▶ _TASK_
Render as a JSON list of strings, one string per line and with blank lines omitted, everything from the line containing "Given: Click the browser forward arrow" down to the line containing "Open the Рецепты", both included.

:::::

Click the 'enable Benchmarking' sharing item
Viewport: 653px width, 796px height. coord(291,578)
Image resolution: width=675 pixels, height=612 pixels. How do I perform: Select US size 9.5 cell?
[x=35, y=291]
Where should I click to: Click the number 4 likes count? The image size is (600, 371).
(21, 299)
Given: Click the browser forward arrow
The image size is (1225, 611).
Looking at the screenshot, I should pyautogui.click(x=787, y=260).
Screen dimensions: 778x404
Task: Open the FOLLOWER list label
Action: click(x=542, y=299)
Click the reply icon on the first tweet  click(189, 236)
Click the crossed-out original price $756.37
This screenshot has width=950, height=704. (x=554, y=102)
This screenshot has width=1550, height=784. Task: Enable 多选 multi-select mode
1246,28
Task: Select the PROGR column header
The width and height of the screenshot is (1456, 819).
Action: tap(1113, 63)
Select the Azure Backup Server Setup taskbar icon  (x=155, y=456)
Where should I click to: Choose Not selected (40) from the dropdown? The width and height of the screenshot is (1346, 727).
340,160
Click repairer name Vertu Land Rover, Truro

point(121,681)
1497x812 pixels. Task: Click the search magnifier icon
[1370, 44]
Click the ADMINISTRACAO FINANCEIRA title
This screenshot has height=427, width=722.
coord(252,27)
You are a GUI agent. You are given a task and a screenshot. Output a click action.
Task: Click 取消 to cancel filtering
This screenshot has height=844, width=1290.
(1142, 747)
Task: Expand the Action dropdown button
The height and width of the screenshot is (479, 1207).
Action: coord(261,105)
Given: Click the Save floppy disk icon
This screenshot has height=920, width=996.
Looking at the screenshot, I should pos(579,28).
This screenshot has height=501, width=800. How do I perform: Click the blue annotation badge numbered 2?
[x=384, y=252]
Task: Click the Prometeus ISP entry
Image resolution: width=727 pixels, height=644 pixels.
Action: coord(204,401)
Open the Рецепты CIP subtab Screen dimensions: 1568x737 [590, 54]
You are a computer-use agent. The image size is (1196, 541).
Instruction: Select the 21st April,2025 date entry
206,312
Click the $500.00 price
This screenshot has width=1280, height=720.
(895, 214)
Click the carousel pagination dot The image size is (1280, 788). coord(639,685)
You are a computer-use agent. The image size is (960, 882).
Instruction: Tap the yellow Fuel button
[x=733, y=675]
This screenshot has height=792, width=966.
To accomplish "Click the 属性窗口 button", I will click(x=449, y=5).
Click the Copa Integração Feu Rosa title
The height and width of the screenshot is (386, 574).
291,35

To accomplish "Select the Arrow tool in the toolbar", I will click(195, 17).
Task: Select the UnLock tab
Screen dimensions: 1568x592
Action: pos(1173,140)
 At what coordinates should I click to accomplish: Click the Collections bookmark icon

:::::

▶ _EXPECTED OUTPUT_
[
  "Given: Click the browser forward arrow",
  "The image size is (1225, 611).",
  "Looking at the screenshot, I should pyautogui.click(x=787, y=260).",
  "Screen dimensions: 778x404",
  "Task: Open the FOLLOWER list label",
  "Action: click(x=542, y=299)",
  "Click the reply icon on the first tweet  click(189, 236)",
  "Click the crossed-out original price $756.37",
  "This screenshot has width=950, height=704. (x=554, y=102)",
  "This screenshot has width=1550, height=784. Task: Enable 多选 multi-select mode",
  "1246,28",
  "Task: Select the PROGR column header",
  "The width and height of the screenshot is (1456, 819).",
  "Action: tap(1113, 63)",
  "Select the Azure Backup Server Setup taskbar icon  (x=155, y=456)",
  "Where should I click to: Choose Not selected (40) from the dropdown? The width and height of the screenshot is (1346, 727).",
  "340,160",
  "Click repairer name Vertu Land Rover, Truro",
  "point(121,681)",
  "1497x812 pixels. Task: Click the search magnifier icon",
  "[1370, 44]",
  "Click the ADMINISTRACAO FINANCEIRA title",
  "This screenshot has height=427, width=722.",
  "coord(252,27)",
  "You are a GUI agent. You are given a task and a screenshot. Output a click action.",
  "Task: Click 取消 to cancel filtering",
  "This screenshot has height=844, width=1290.",
  "(1142, 747)",
  "Task: Expand the Action dropdown button",
  "The height and width of the screenshot is (479, 1207).",
  "Action: coord(261,105)",
  "Given: Click the Save floppy disk icon",
  "This screenshot has height=920, width=996.",
  "Looking at the screenshot, I should pos(579,28).",
  "This screenshot has height=501, width=800. How do I perform: Click the blue annotation badge numbered 2?",
  "[x=384, y=252]",
  "Task: Click the Prometeus ISP entry",
  "Image resolution: width=727 pixels, height=644 pixels.",
  "Action: coord(204,401)",
  "Open the Рецепты CIP subtab Screen dimensions: 1568x737 [590, 54]"
]